Text to read:
↓↓↓

Re: Issue in Ratis server startup after loading snapshot

Snehasish Roy Sun, 08 Mar 2026 20:04:08 -0700

Hi Tsz-Wo,

Thank you for your prompt response. Backing up the entire directory is
feasible but as each file will be backed up at a different time, it can
create subtle inconsistencies.
Could you please guide me a bit on how to recreate the metadata from the
snapshot?


I am sure it would be helpful for the others looking to backup their Ratis
State Machine.


Regards,
Snehasish


On Sat, 7 Mar 2026 at 02:30, Tsz Wo Sze <[email protected]> wrote:

> Hi Snehasish,
>
> I see your requirement now.  For backup and restore, one easy way is to
> backup the entire Ratis storage directory, not just the snapshot.  Although
> it is possible to recreate the other Ratis metadata from a snapshot, you
> need to understand a great deal of Ratis in order to do so.  Just copying a
> snapshot won't work since it also needs other Ratis metadata.  Would it
> work for you to just backup the entire directory?
>
> Tsz-Wo
>
>
> On Fri, Mar 6, 2026 at 2:23 AM Snehasish Roy <[email protected]>
> wrote:
>
> > Addendum to the above email, I understand that the S3 snapshots can be
> > stale but as all the nodes are gone, I don't have a way to get the latest
> > data, I just need a way to restore from the last known good checkpoint.
> If
> > the majority of the nodes are still available, followers can easily get
> the
> > data from the leader and build the state machine.

↑↑↑

Do this: Transcribe everything in the Ratis snapshot thread above from "Re: Issue in" down to "create subtle inconsistencies.", with the wording unchanged.

Data provided:
↓↓↓

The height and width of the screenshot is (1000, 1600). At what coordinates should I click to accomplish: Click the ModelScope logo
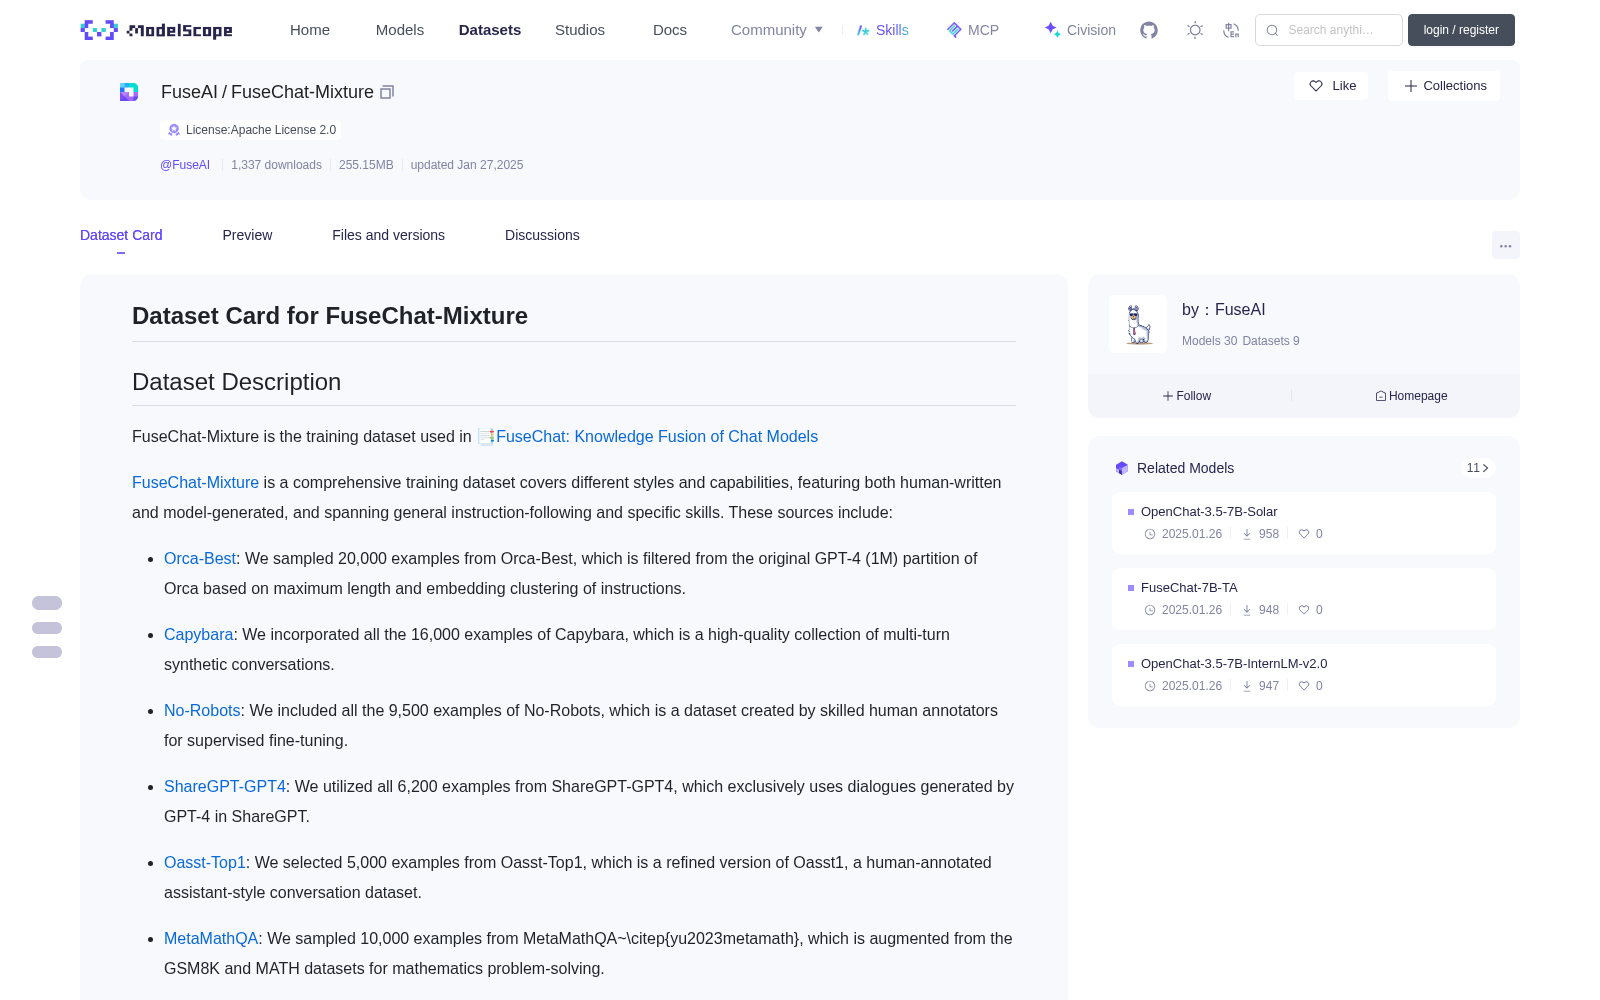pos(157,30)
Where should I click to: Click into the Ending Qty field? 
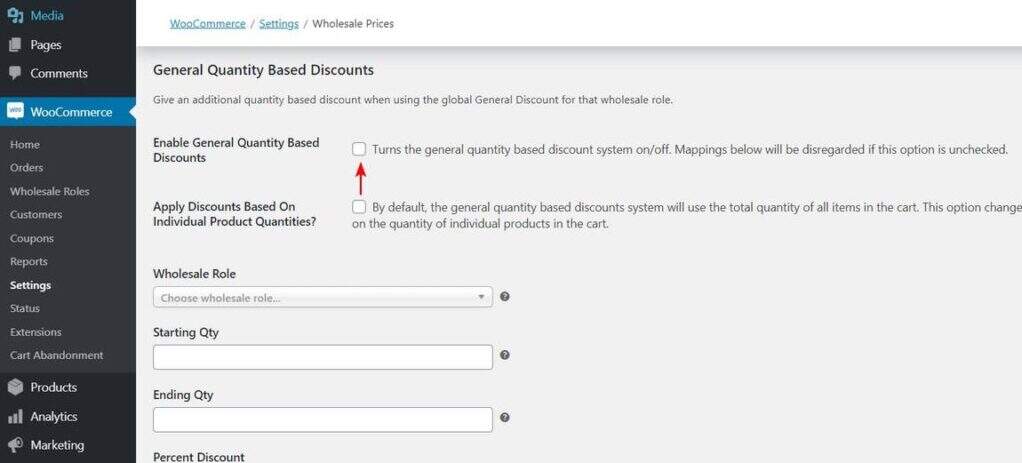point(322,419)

↑↑↑

Answer for this exercise:
Re: Issue in Ratis server startup after loading snapshot

Snehasish Roy Sun, 08 Mar 2026 20:04:08 -0700

Hi Tsz-Wo,

Thank you for your prompt response. Backing up the entire directory is
feasible but as each file will be backed up at a different time, it can
create subtle inconsistencies.